■ Text block
☆ ☆ ☆ ☆
# Best V plow for me



## diesel dave 04 (Nov 24, 2008)

Hi Im new here I just joined, I have a small plow busness doing 1 large lot about 2 acres and 5 small lots and then about 15 driveways. Im in north east Pa where we get snow and some times heavy wet snow. I use 2 1992 ford Broncos with 5.8 auto trans I have 2 7'6" hiniker strght plows Im thinking I should upgrade to a V plow on the one truck. I'm looking for input from you guys that have them what V plow would be good for me?
I have front air bags in my bronco to handle the weight, and I plan on adding some counter weight in the back of the bronco, I want to do an 8 foot or 8foot 6 inch plow.
I thought Hiniker cause I all ready have the mount on the truck but It looks like there are a bunch of nice V plows out there. is there an issue with the blade tripping in the V or scoop on the plowes that dont have a trip edge?
So Give me your input, How much time will it save me? If I have to go through another blizerd like i did in 96 with a stright plow I will give it up!
☆ ☆ ☆ ☆
■ Provided data
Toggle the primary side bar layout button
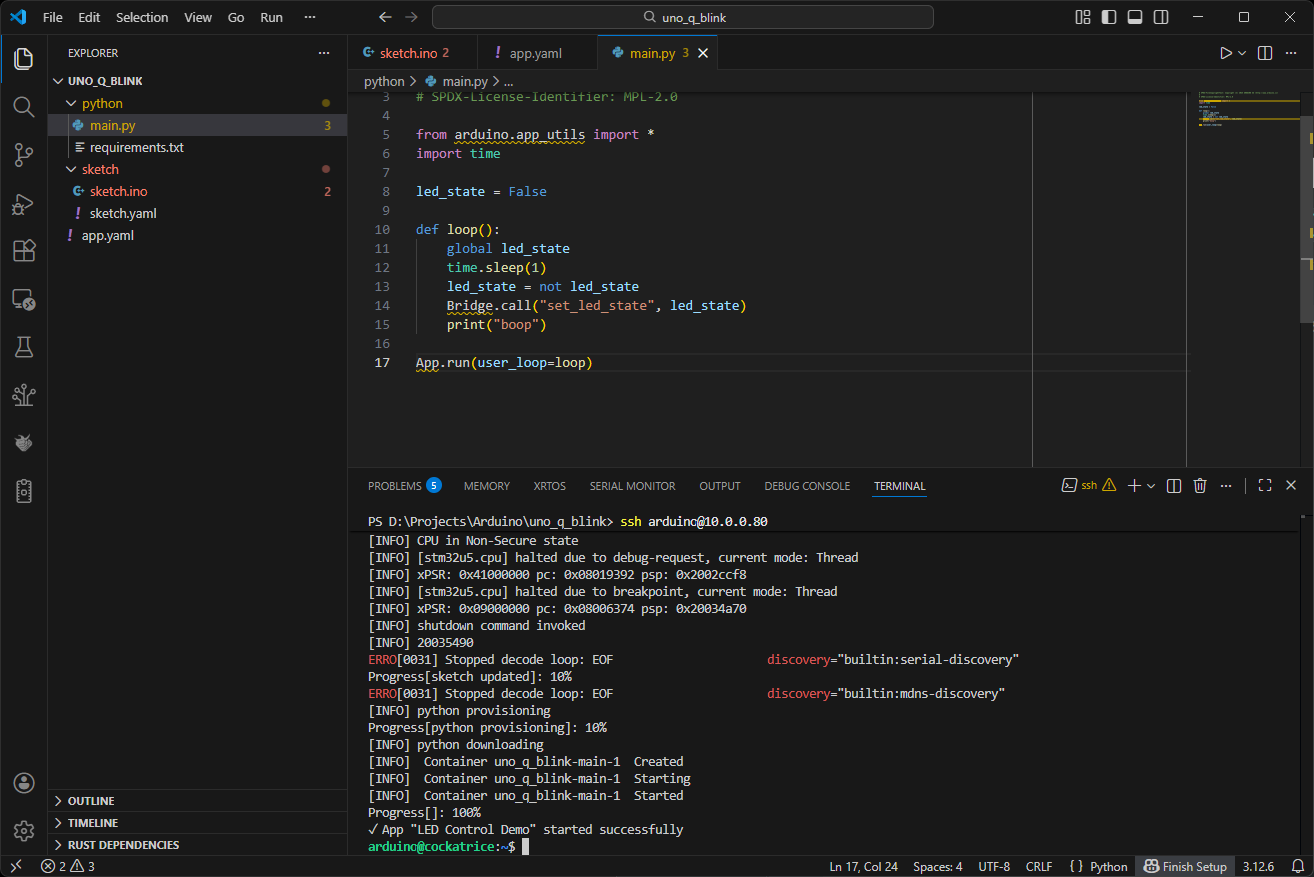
☆ ☆ ☆ ☆
■ Stated exercise 1
In the V plow forum post, what size of plow does the poster want?
■ Stated exercise 2
Copy the V plow forum post from "I have front" up to and including "6 inch plow.".
■ Stated exercise 3
Carry on the V plow forum post from where it stops.

■ Task answer 1
An 8-foot or 8-foot-6-inch plow.

■ Task answer 2
I have front air bags in my bronco to handle the weight, and I plan on adding some counter weight in the back of the bronco, I want to do an 8 foot or 8foot 6 inch plow.

■ Task answer 3
Thanks Dave


----------



## scottL (Dec 7, 2002)

Well...... There are a number of threads on how much time a vee plow will save someone. The gist is 25-35%. As for your vehicle being able to handle the weight ... The vee's are around 900 pounds and when they move so does your truck 

The vee's are also expensive some 5k on average. Western, Boss and SnoWay all have vee's that are popular. SnoWay's is new but getting a lot of attiention.

Not knowing your sites maybe it's easier to get pro-wings on one of your plow instead of the upgrade. Cheaper for now and helps extend the capacity. I will tell you I love having my vee especially when I have to push the snow a distance I can make a bucket - huge time saver.


----------



## diesel dave 04 (Nov 24, 2008)

Im really looking into the V for my long up hill driveways and the ones that drift. In my case if i dont keep up with the driveways on a wet snow I cant brake throw it with the stright plow and i wind up doing the left then right then left then right thing all the way.


----------



## cornbinder (Oct 16, 2005)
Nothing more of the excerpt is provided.